By way of bridging into talking explicitly about the ICUU, let me tell you a bit about this Leadership Conference, a major programmatic undertaking for an organization the size of the ICUU.

 

After an ingathering we began the first full day with definitions of religious terms.  Many were surprised, for example, that there could be different ways of understanding words like ‘faith’, ‘god’ and even ‘religion’.  One session covered Unitarian history and theology.  Another explored conflict resolution.  We held a discussion of worship practices that raised awareness of the immense variety in worship around the world and across Africa.  My role was to discuss different kinds of church structure, locally and nationally.

 

The programs were content-rich, but with a lot of room for discussion.  The excellent and focused questions from participants suggested that they were hungry for such information.

 

I did not speak for long.  Instead I asked people to talk amongst themselves about how structure impacted their communities. And then we had an open conversation.  That’s when it got very deep.  Two main issues emerged.  The first was the obvious struggle of social context.  Wars, poverty, AIDS, these are the soil in which our religion is finding root.  You have seen a little of how they approach these challenges.

 

The second issue is also deeply felt.  Unitarianism is a new kind of religious thought in most of Africa.  But African is a collection of cultures where elders are revered and given and extraordinary amount of power.  That’s quite different where democracy and the power of ideas hold sway.
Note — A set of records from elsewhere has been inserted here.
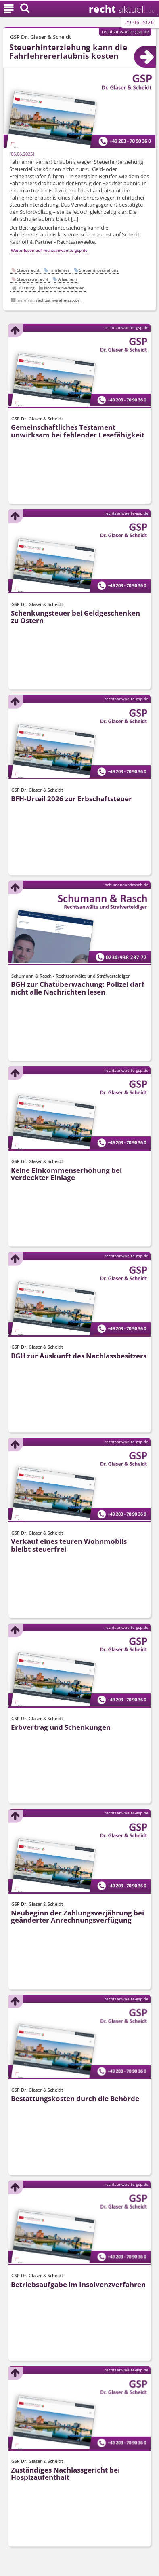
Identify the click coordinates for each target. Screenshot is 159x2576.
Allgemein (67, 279)
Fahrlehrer (59, 270)
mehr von (48, 300)
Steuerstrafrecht (32, 279)
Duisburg (25, 288)
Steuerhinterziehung (98, 270)
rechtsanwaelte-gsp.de (125, 31)
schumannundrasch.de (127, 884)
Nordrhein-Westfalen (64, 288)
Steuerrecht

Perhaps half of the tension-laden conversation dealt with how to build something new in a place where ‘new’ is often resisted.  It is a painful issue for the young ministers who are torn by their inbred respect for elders, and their passion for moving ahead with the new ideas associated with this bold religious adventure.  For them it’s not just a matter of making change.  They must find loving answers for a difficult situation.  Right now the ICUU is working to bring the various Kenyan groups together in a facilitated conversation.  The goal is a unified national Kenyan UU organization.

 

The best we could offer at the time was a North American analogy about the equality of women in our movement.  In the 1970’s, UU women came together and in gentle ways and harsh, demanded their place at the table.  That place was given grudgingly at first, but in time a new generation of ‘elder’ males grew up as supporters of women’s full equality, and the struggles eased.  We suggested that the people in the room were the elders in training.  When their time comes to assume that role, perhaps they will be the ones to share power.

 

Well, these are preliminary observations from someone who has had a beginner’s first taste of African Unitarianism.  I know I am only scratching the surface, but I and the rest of the ICUU leaders are learning as fast as we can.